Она говорила, а Игорь смотрел на потрескавшуюся клеёнку на столе, на старый эмалированный чайник, на стопку газет на подоконнике. Всё в этой квартире кричало о скромности, о десятилетиях экономии, о жизни, в которой не было места излишествам. И на фоне этого мира суммы, которые Алина с лёгкостью отправляла своей матери, действительно казались астрономическими, почти неприличными. Чувство вины, которое мать умела культивировать в нём с детства, начало прорастать, пуская ядовитые корни.

— Но она работает, мам. Она впахивает, чтобы так зарабатывать, — произнёс он свой последний, самый слабый аргумент.

Это было ошибкой. Лицо Галины Борисовны окаменело.

— Впахивает? А я, по-твоему, всю жизнь на диване лежала? Я тебя на что поднимала? На какие деньги? Я от себя отрывала последнее, чтобы у тебя всё было! Чтобы ты выучился и стал человеком! А теперь что? Теперь пришла эта… деловая, и я должна в уголке сидеть и радоваться крошкам с её стола? Нет уж, сынок. Если в семье всё общее, то оно общее для всех. Иди и поговори со своей женой. По-мужски. Объясни ей, что у тебя тоже есть мать. И ей тоже нужна помощь. Настоящая, а не эти твои подачки.

Она выпрямилась, её поза выражала непреклонность. Спор был окончен. Приговор вынесен. Игорь поднял на неё глаза и увидел в них холодную, требовательную сталь. Он понял, что не отделается. Она не отстанет. Она будет звонить, давить, напоминать, пока не сломает его окончательно. И он сломался. Быстрее, чем ожидал.

— Хорошо, мам. Ладно, — выдохнул он, чувствуя себя опустошённым и разбитым. — Я поговорю с ней.

Галина Борисовна удовлетворённо кивнула. На её лице не отразилось ни капли сочувствия, только торжество победителя. Она победила. Она снова доказала, кто здесь главный и чьи интересы важнее.

Игорь не находил себе места. Он бродил из угла в угол по гостиной, то останавливаясь у окна и вглядываясь в темнеющий двор, то подходя к книжному шкафу и бессмысленно проводя пальцем по корешкам книг. Разговор с матерью, закончившийся несколько часов назад, не выходил из головы. Её слова, полные упрёка и обиды, въелись под кожу, вызывая зудящее чувство вины. Обещание, данное ей, тяжелым грузом лежало на сердце, и он понятия не имел, как подступиться к Алине.

Когда в замке наконец повернулся ключ, он вздрогнул. Алина вошла в прихожую, устало сбросила на пол сумку с ноутбуком и стянула с ног туфли на высоком каблуке. Она выглядела измотанной: строгий офисный костюм казался бронёй, которую ей не терпелось снять, а в глазах застыла серая пыль долгого рабочего дня.

— Привет. Что-то случилось? — спросила она, заметив его напряжённую фигуру в дверном проёме. Она знала его слишком хорошо, чтобы не заметить эту суетливую нервозность.

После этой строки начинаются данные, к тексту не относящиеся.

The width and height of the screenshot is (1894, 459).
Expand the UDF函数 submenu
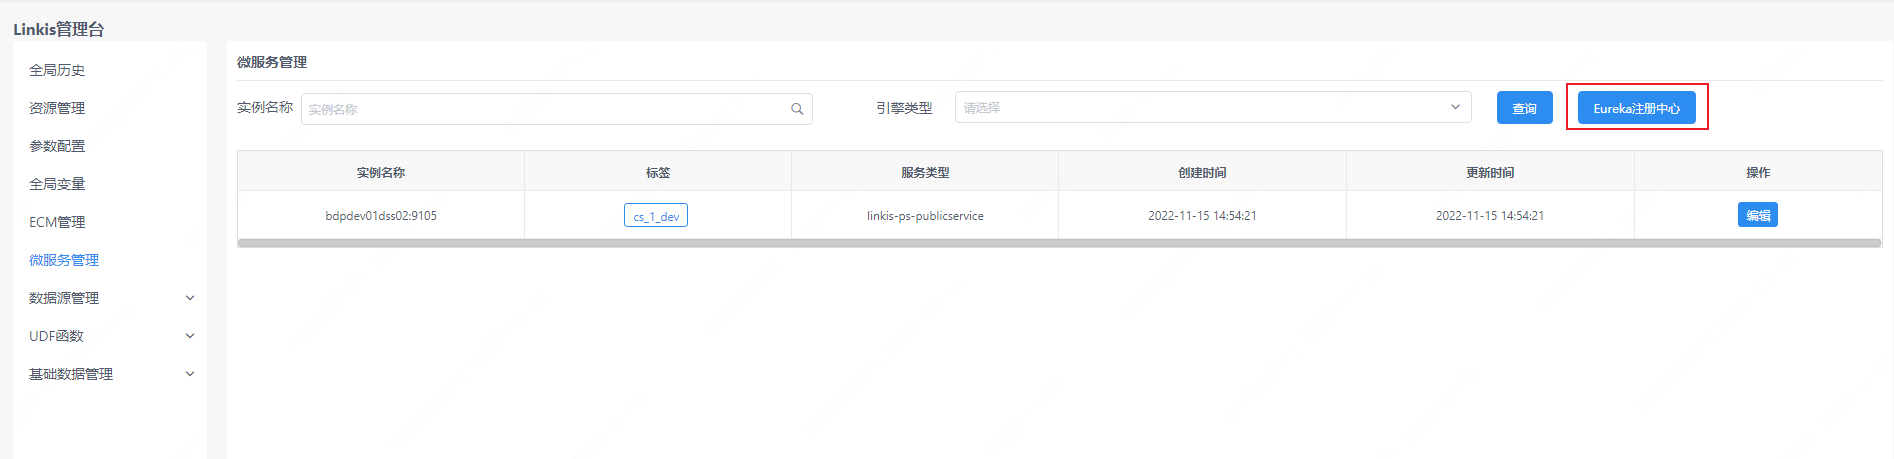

— Привет. Нет, всё в порядке. — он попытался улыбнуться, но вышло жалко и фальшиво.

— Устал?

— Как собака, — он потёр виски. — Хочу только в душ и тишины.

— У мамы был? Продукты отвёз?

Это был идеальный момент для начала. Он сам не понял, как слова матери начали слетать с его языка, почти дословно.

— Был. Отвёз. Только… она совсем расклеилась, мам. Давление скачет, на лекарства опять цены подняли. Еле концы с концами сводит.

Алина прошла на кухню, налила себе стакан воды и выпила его залпом. Она слушала вполуха, её мысли всё ещё были где-то в рабочих проектах и дедлайнах.

— Ну ты же ей даёшь каждый месяц. Я не против, ты же знаешь. Может, ей нужно что-то конкретное? Технику какую-нибудь купить?

— Дело не в технике, Алин, — Игорь вошёл следом за ней на кухню. Он чувствовал себя предателем. — Дело в отношении. Понимаешь, она чувствует себя… обделённой.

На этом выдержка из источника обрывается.